In a ‘landmark’ decision by Livingstone Shire Council to accept sole trusteeship of the Reserve for Recreation, Public Boat Ramp, Jetties and Landing Place has paved the way for establishment of a long-term management plan with Yeppoon Inlet Association.
Mayor Bill Ludwig said Council this week voted unanimously to accept sole trusteeship over the area which will pave the way for sub-lease arrangements with the Yeppoon Inlet Association who had approached both Council and State Agencies with a proposal to jointly manage the existing jetty areas.
“Currently the State Government and Council are joint trustees of the area. Council accepting sole trustee status brings the area in line with the other foreshore area that Council manages and will provide for sub-lease to the Yeppoon Inlet Association and greater flexibility in the ongoing management of the Reserve,” Cr Ludwig said.
“All parties involved have been working with toward this outcome for many years which has been made possible thanks to the goodwill of the Darumbal People who are the Native Title owners of the areas.
“In recognition of the importance the area as a ‘safe harbour’ and historic mooring site for boats, Darumbal representatives entered into an Indigenous Land Use Agreement (ILUA) with the Queensland Government that will allow compliant existing jetty structures to remain and be managed under the joint stewardship of Council and Yeppoon Inlet Association.
“I must acknowledge and commend all those involved, particularly the incredible work that’s been done by the Yeppoon Inlet Association in working with the stakeholder groups to get us where we can now formalise the process and move forward.

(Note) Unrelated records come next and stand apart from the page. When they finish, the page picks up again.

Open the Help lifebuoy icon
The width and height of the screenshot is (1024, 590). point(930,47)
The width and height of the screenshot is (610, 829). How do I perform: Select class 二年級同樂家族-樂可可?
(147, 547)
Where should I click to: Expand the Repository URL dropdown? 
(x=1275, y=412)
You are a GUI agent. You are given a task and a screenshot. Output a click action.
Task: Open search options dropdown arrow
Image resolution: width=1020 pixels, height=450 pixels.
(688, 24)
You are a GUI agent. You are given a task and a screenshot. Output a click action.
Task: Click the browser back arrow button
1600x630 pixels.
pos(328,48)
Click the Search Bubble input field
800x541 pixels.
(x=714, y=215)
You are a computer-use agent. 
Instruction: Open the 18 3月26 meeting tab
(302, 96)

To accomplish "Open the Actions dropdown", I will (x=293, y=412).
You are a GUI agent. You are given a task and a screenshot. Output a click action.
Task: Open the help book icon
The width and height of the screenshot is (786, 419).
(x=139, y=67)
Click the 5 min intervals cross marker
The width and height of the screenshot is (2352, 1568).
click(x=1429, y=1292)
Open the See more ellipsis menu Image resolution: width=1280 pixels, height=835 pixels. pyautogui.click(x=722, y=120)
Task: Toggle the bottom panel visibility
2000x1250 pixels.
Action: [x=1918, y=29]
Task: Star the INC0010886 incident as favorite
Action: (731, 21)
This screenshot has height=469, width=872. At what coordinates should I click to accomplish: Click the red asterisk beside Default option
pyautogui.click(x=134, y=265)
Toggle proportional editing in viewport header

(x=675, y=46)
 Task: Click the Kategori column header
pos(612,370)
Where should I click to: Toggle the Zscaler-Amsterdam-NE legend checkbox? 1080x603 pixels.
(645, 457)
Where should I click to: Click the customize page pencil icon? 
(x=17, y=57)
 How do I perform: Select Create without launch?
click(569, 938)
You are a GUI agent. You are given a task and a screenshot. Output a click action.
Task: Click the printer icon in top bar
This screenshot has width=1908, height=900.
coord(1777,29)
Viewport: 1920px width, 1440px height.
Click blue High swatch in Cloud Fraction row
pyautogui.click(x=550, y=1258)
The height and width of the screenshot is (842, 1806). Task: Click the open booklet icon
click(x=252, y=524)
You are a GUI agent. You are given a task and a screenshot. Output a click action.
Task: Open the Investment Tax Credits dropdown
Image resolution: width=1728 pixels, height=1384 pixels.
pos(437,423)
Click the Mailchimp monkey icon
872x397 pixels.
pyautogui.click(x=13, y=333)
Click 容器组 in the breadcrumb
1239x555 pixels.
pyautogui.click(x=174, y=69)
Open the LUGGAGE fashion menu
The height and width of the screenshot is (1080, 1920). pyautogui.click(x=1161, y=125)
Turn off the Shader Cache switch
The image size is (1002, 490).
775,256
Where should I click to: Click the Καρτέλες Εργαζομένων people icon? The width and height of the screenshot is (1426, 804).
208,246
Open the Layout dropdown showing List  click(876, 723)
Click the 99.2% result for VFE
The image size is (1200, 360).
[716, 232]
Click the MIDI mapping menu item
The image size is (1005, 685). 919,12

“I’d also like to acknowledge the goodwill and support of State Government agencies along with the solid work of Council officers involved as everyone worked collectively toward getting the best long-term management outcomes for this important landmark area.
“Ultimately the Yeppoon Inlet Association will take primary legal responsibility to ensure that there is strict compliance by their members with the terms set out under the ILUA and relevant State agencies.
“As overall trustee Council’s role will be to monitor and ensure the broader community interest remains protected through a combined steering committee comprised of stakeholder representatives and the responsible State Agencies,” Cr Ludwig said.
Yeppoon Inlet Association President Ray Barry said the association appreciates the opportunity the Queensland Government and Livingstone Shire Council has provided at this initial stage of developing a leasing agreement to enable ongoing regulated use of the inlet.
“This partnership has been made possible in recognition of the historical boating use of Ross and Fig Tree Creeks by the Darumbal Peoples in the local Indigenous Land Use Agreement (ILUA),” Mr Barry said.
“The hard work begins now to bring about an aesthetic and cultural change to this very important entrance to Yeppoon. We know that we will be ably supported by our key partners, Council, Fitzroy Basin Association, Maritime Safety Queensland and the wider Yeppoon community.”